Bandwidth followed this arc. SMS followed it. Cloud compute is deep into stage 3—most companies have stopped debating whether to use cloud and started optimizing how. Storage is basically at stage 4 for most applications.

AI is firmly in stage 2. We’re metering. We’re tracking tokens, managing API costs, building dashboards for spend. “Is this worth an AI call?” is still a live question in most workflows.


Where the Analogy Breaks

But here’s where I keep pushing back on my own framing: does quality verification follow the same arc?

Cost almost certainly will. Token prices have already dropped by orders of magnitude. They’ll keep dropping. At some point, the cost of an AI call will be so low that tracking it becomes more expensive than the call itself. We’ll stop counting tokens the way we stopped counting text messages.

Quality is a different animal.

Bandwidth was a pure infrastructure problem. Make the pipes bigger, make them cheaper, done. Quality is a judgment problem. It requires someone—human or system—to evaluate whether output meets a standard. And that evaluation itself requires expertise.

Cost is an infrastructure problem that infrastructure will solve. Quality is a judgment problem that might require permanent discipline.

I’m not convinced the quality layer ever becomes invisible. Cloud got cheap, but we still need security reviews. Bandwidth got unlimited, but we still need content moderation. The access problem dissolves; the trust problem persists.
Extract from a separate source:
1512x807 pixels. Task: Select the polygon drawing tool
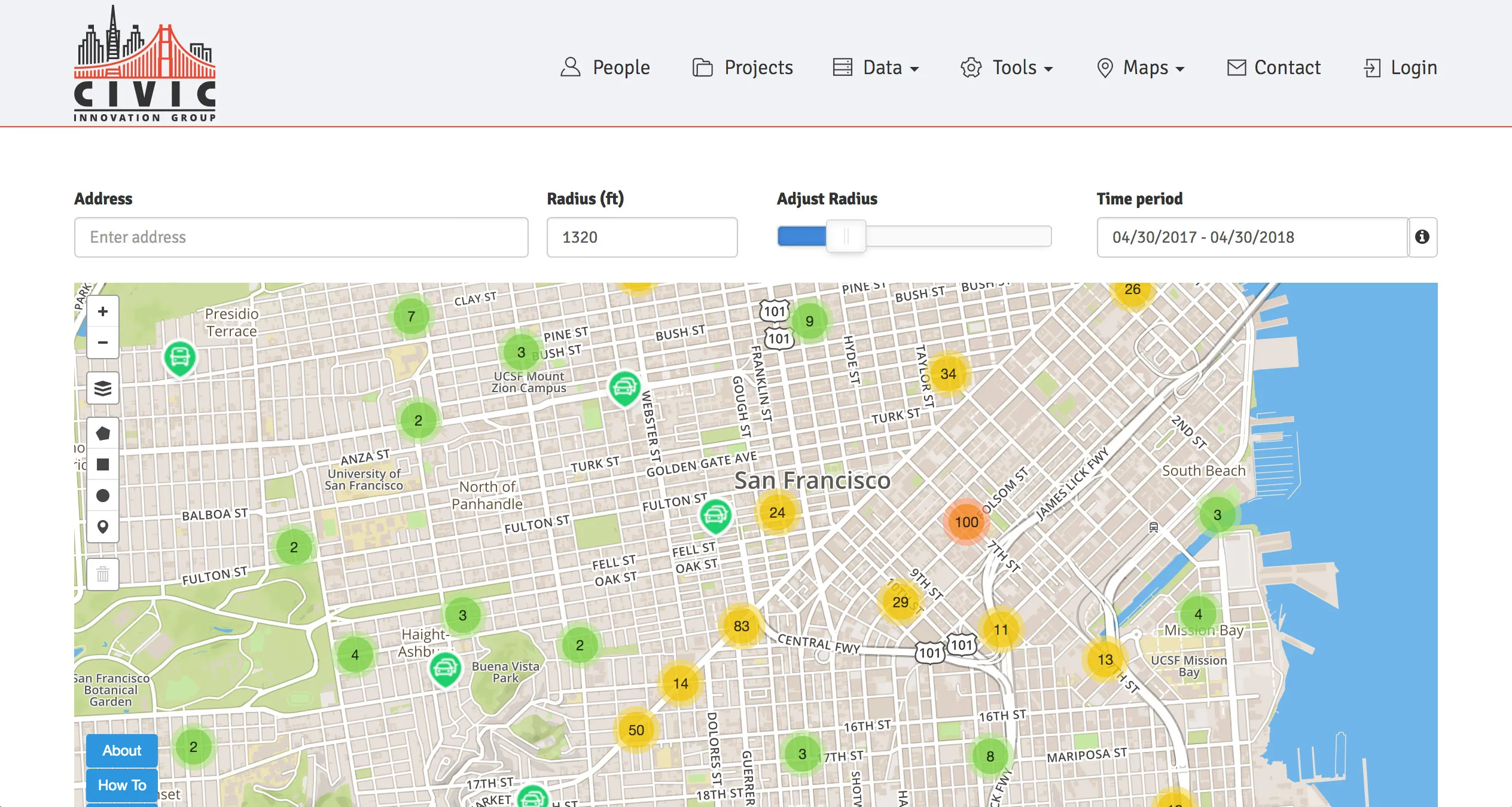pos(103,433)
Maybe what’s happening is that we’re conflating two different anxieties—the metering problem (which is transitional) and the verification problem (which might be structural). Because both feel uncomfortable right now, we treat them as one thing. They’re not.
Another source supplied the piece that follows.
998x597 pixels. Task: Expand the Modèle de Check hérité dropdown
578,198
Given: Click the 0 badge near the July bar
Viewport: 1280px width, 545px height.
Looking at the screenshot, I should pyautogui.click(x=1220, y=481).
The Disciplines That Stick

When I look at what survived past infrastructure transitions, a pattern emerges.

From cloud: FinOps became a real discipline with certifications, dedicated teams, and mature tooling. It didn’t disappear when cloud got cheaper—it deepened. Because “how do we spend intentionally?” turns out to be a permanent question, even when spending itself becomes routine.

From microservices: observability became foundational. It didn’t vanish when the tools improved—it became table stakes. Because “how do we understand what’s happening in our system?” never stops being relevant.

From AI, I think what endures is something about output governance. Not “is this too expensive?”—that fades. But:

  • “Is this output trustworthy enough to act on?”
  • “Can I trace how this conclusion was reached?”
  • “Who’s accountable when the AI-assisted decision turns out to be wrong?”

Those aren’t metering questions. They’re institutional questions. And institutions don’t release their grip on those easily.


What I’m Watching For

The signal that we’ve moved past the metering phase won’t be cheaper tokens. It’ll be a shift in the questions people ask.

Right now, the default question is: Should I use AI for this? That’s a metering question. It implies the resource is scarce enough to ration.

The next phase sounds like: How do I use AI well for this? That’s an optimization question. It assumes the resource is available and focuses on quality of application.

The mature phase sounds like: How do I verify what AI produced? That’s a governance question. Usage is invisible; accountability is not.

Some teams are already in phase two. Very few are genuinely in phase three. Most are still in phase one, still running the mental math before every prompt, still wondering whether the task is worth it.

That’s fine. That’s where bandwidth was in 1999. We built the infrastructure. We flattened the pricing. We stopped counting.

But we never stopped caring about what traveled over those pipes.


The bandwidth will get solved. It always does. The part I keep circling is what remains after it does—what new discipline crystallizes once the cost anxiety burns off and we’re left staring at the trust question underneath.

I don’t think we’ll be counting tokens in five years. But I think we’ll still be asking whether the output was worth trusting. And I suspect that question will have an entire profession wrapped around it by then.